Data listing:
▶
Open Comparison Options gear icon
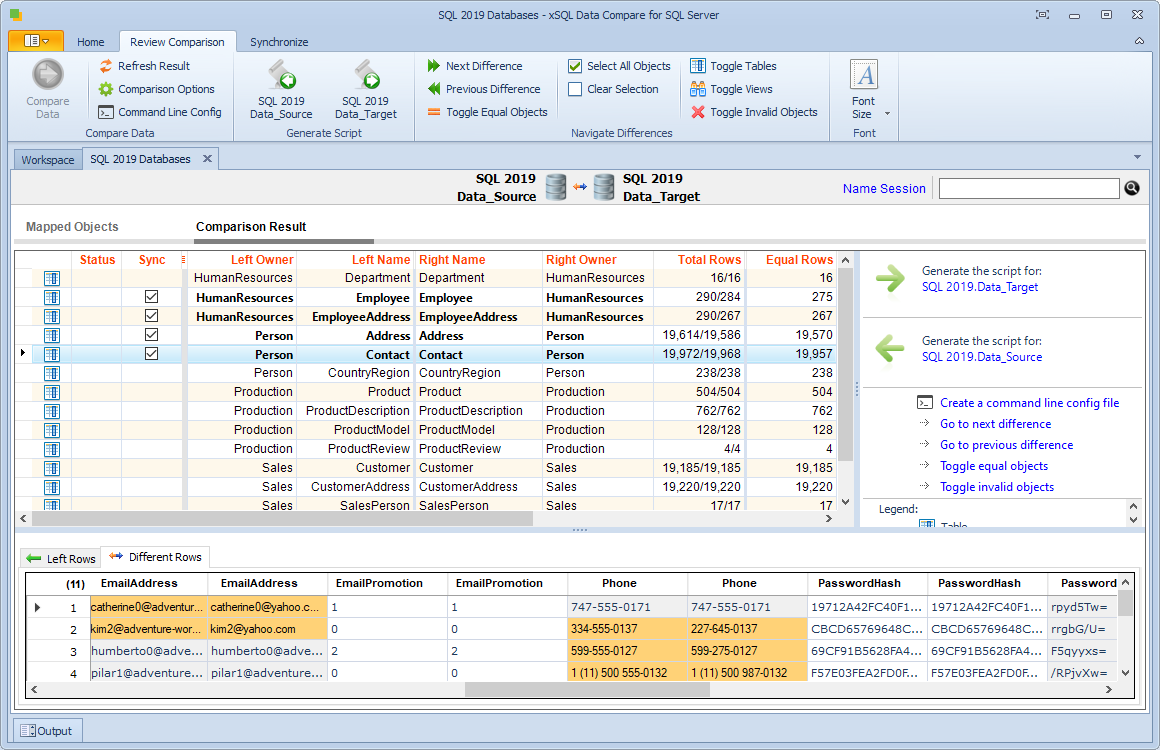 pyautogui.click(x=106, y=89)
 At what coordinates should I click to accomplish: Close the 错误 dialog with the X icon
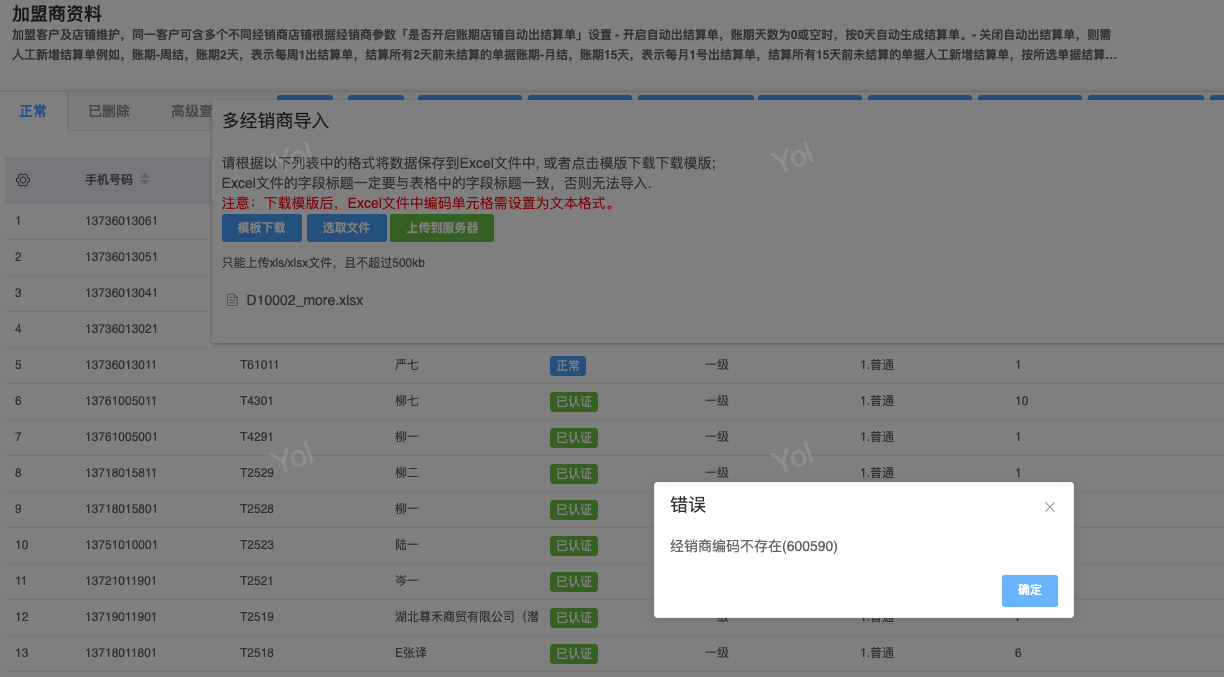coord(1049,507)
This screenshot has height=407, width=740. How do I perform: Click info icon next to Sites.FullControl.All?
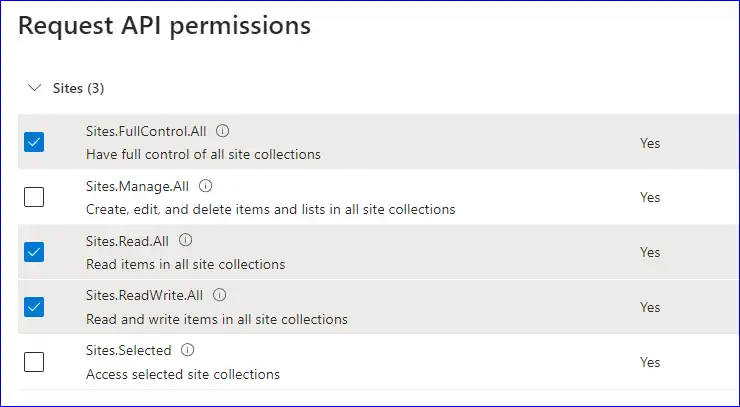(223, 131)
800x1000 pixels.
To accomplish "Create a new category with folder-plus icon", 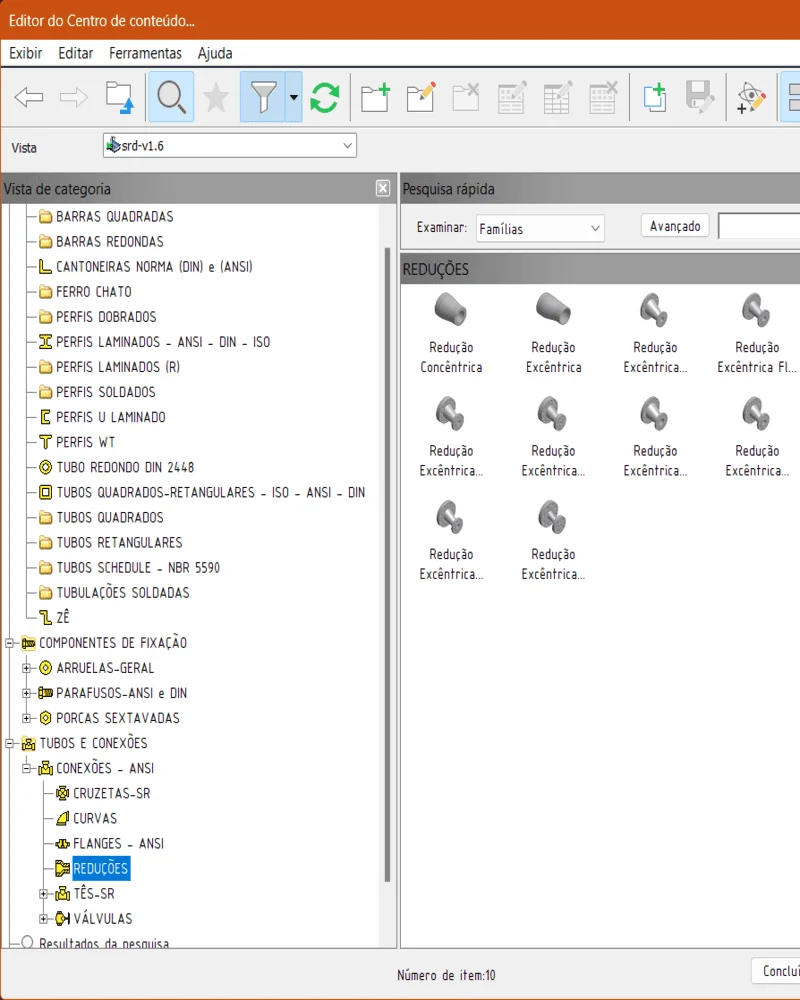I will pyautogui.click(x=375, y=97).
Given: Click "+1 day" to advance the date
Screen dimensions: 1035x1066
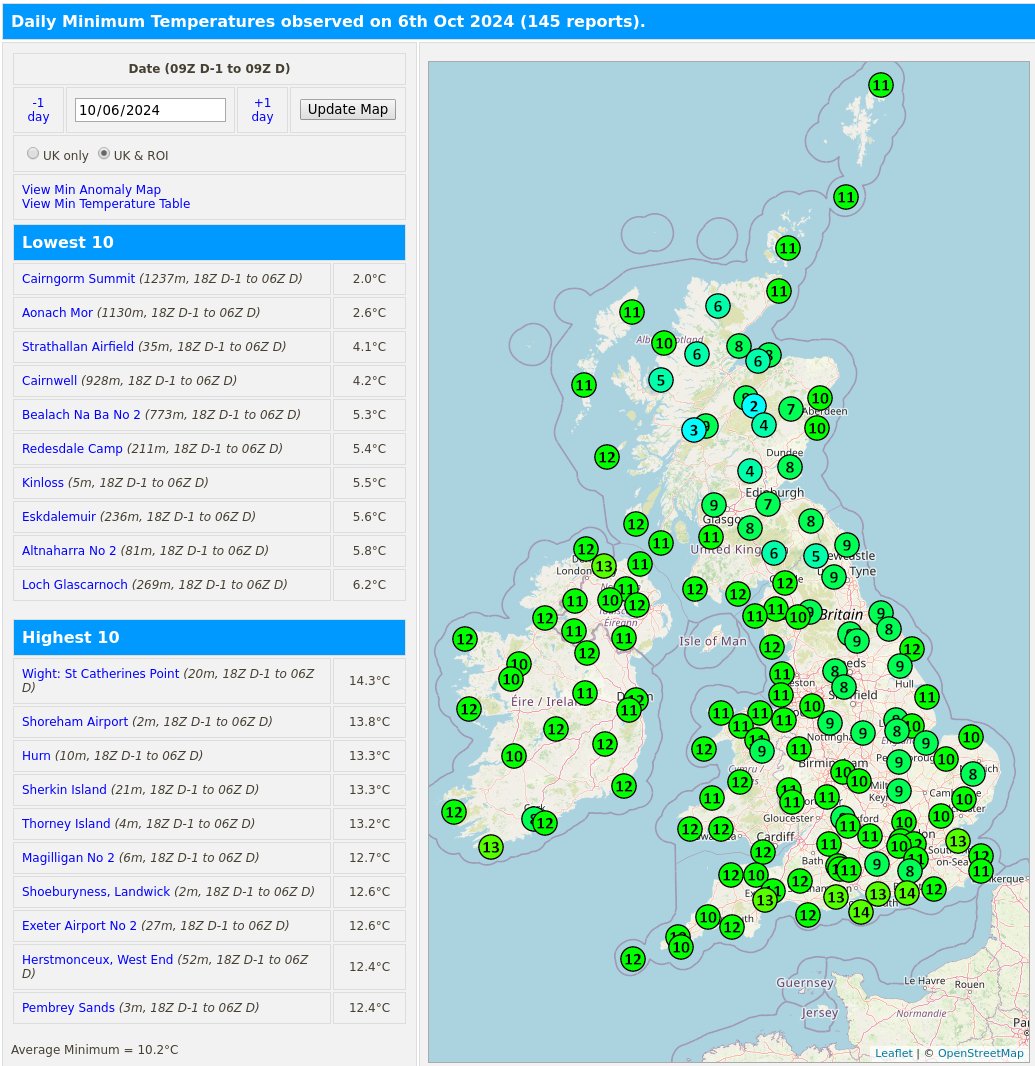Looking at the screenshot, I should point(262,109).
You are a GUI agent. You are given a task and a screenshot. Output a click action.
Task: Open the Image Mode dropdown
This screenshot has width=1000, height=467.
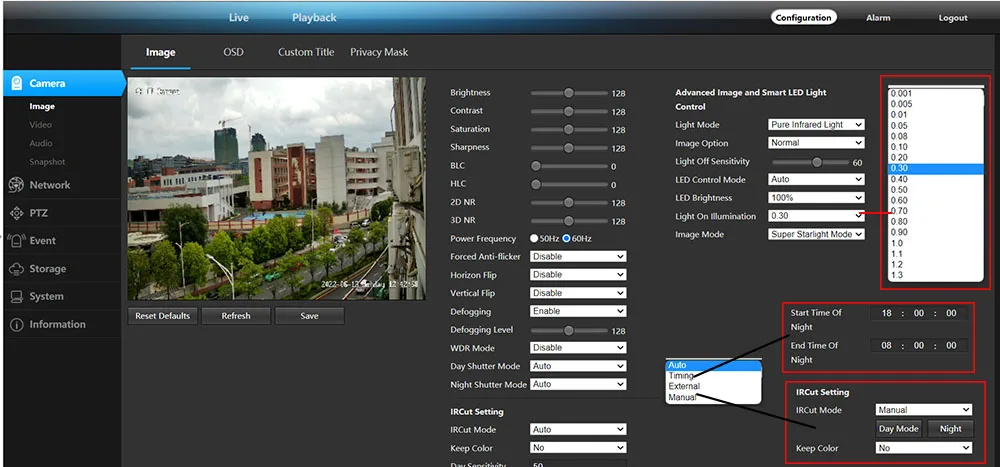point(816,234)
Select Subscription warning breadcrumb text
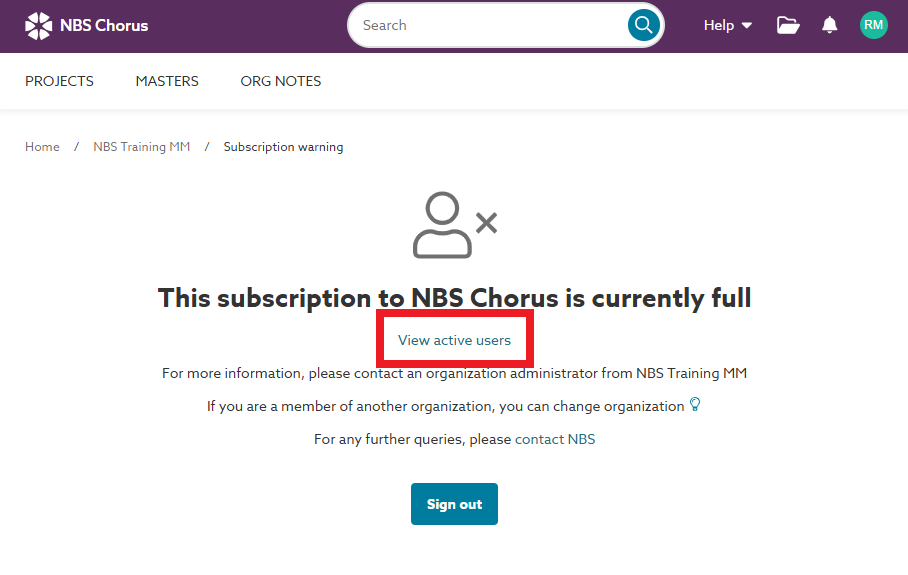 283,147
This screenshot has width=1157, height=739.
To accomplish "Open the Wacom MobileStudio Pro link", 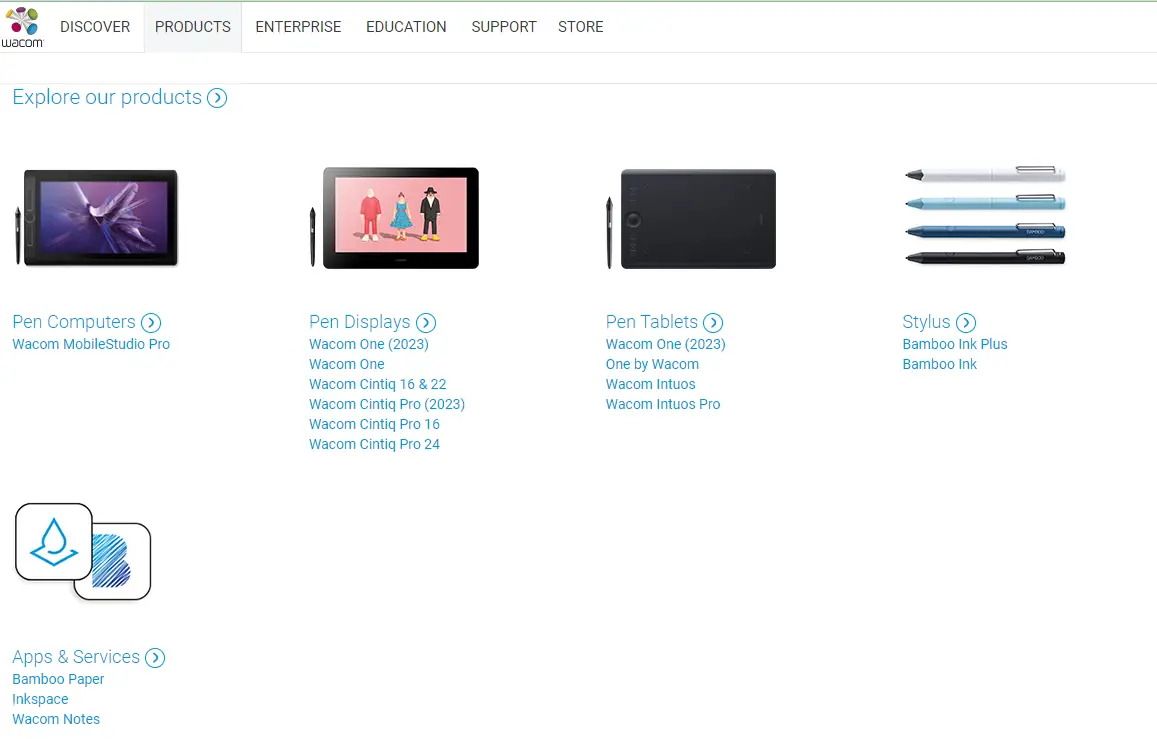I will (x=91, y=343).
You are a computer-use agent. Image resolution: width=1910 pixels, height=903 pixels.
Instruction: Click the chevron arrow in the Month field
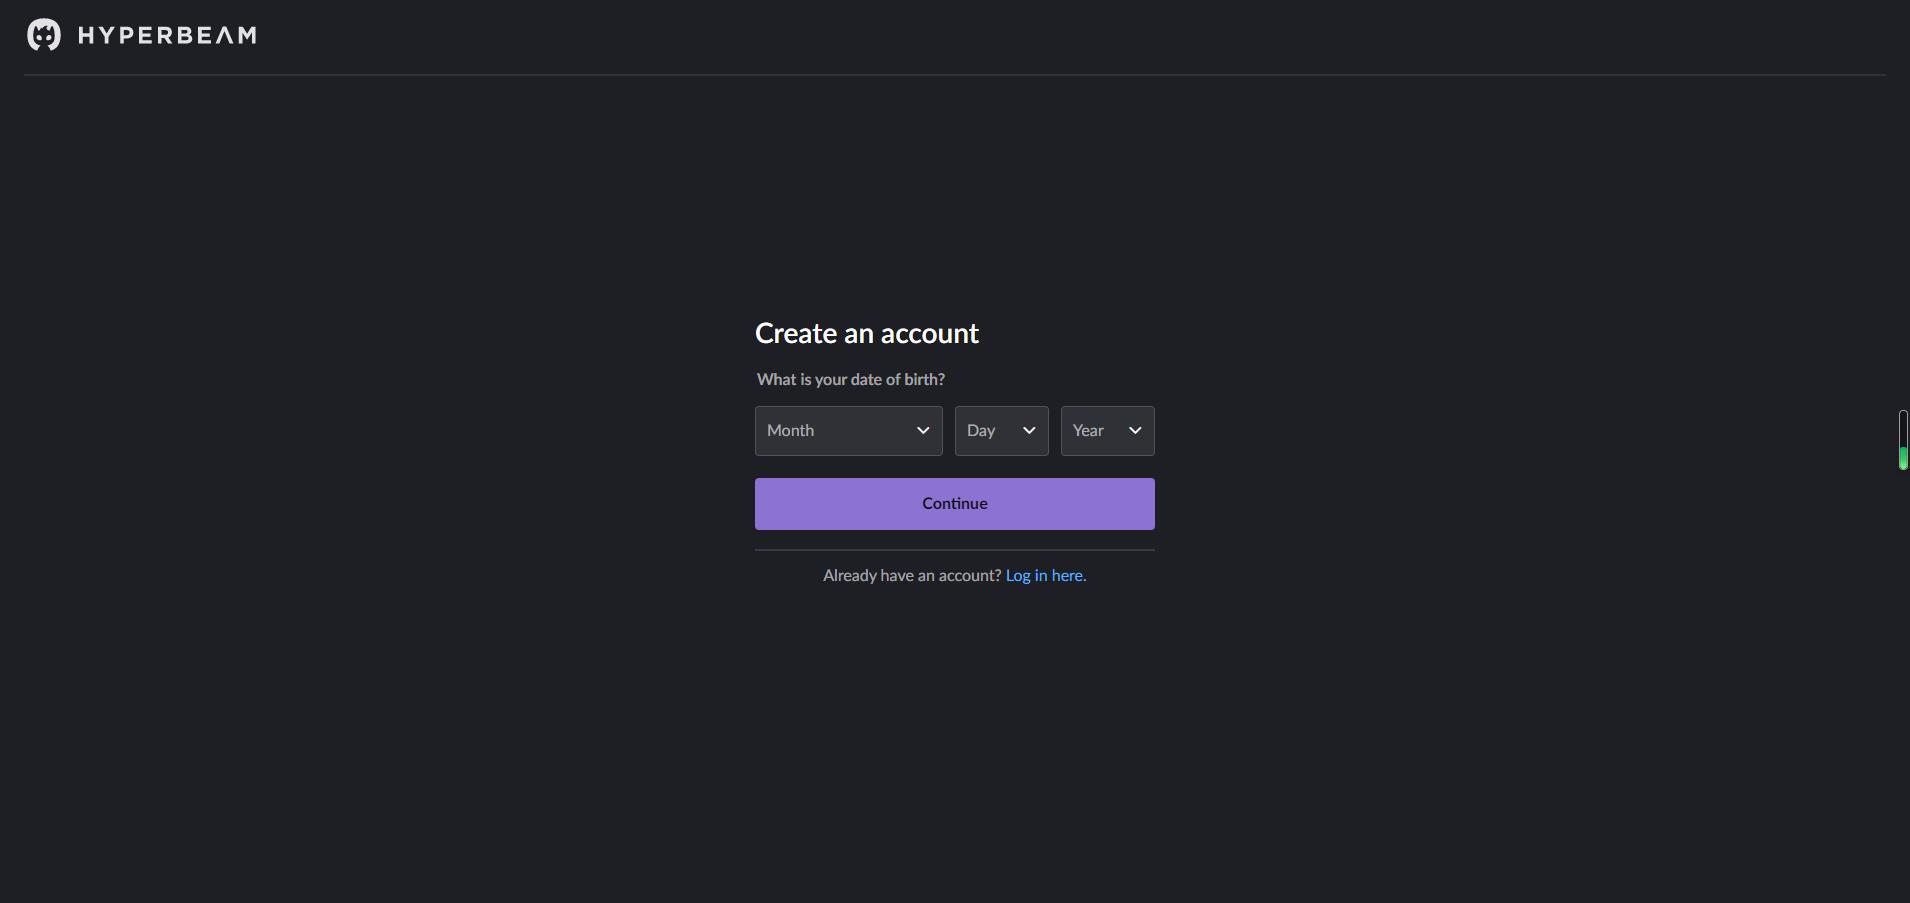pyautogui.click(x=923, y=431)
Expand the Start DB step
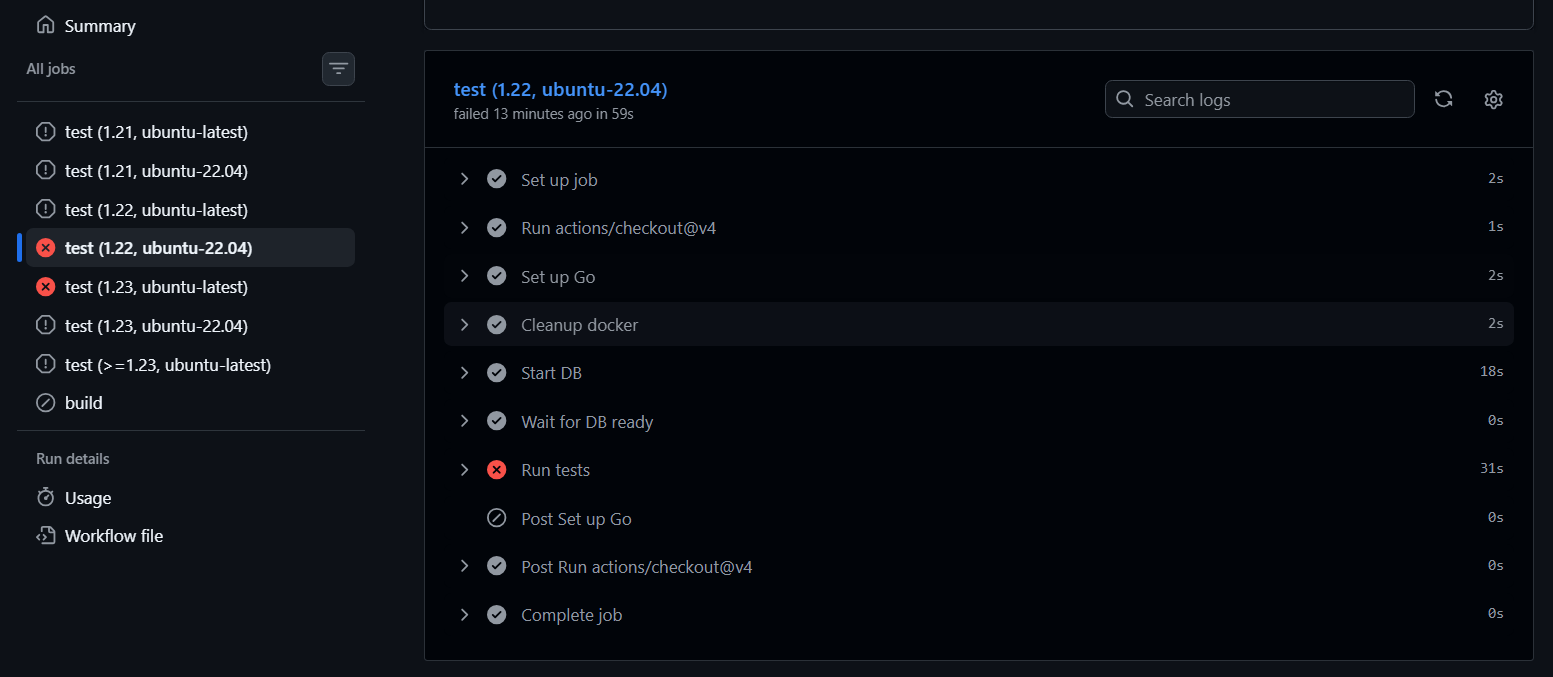 (464, 373)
◀
WHAT THIS TASK INVOLVES:
Show every line of the data above that contains the string "height". Case counts.

RESPONSE TO THIS TASK:
This screenshot has height=407, width=740. How do I perform: Click info icon next to Sites.FullControl.All?
This screenshot has width=1000, height=467.
This screenshot has width=1157, height=739.
You are a computer-use agent. Image resolution: width=1910 pixels, height=903 pixels.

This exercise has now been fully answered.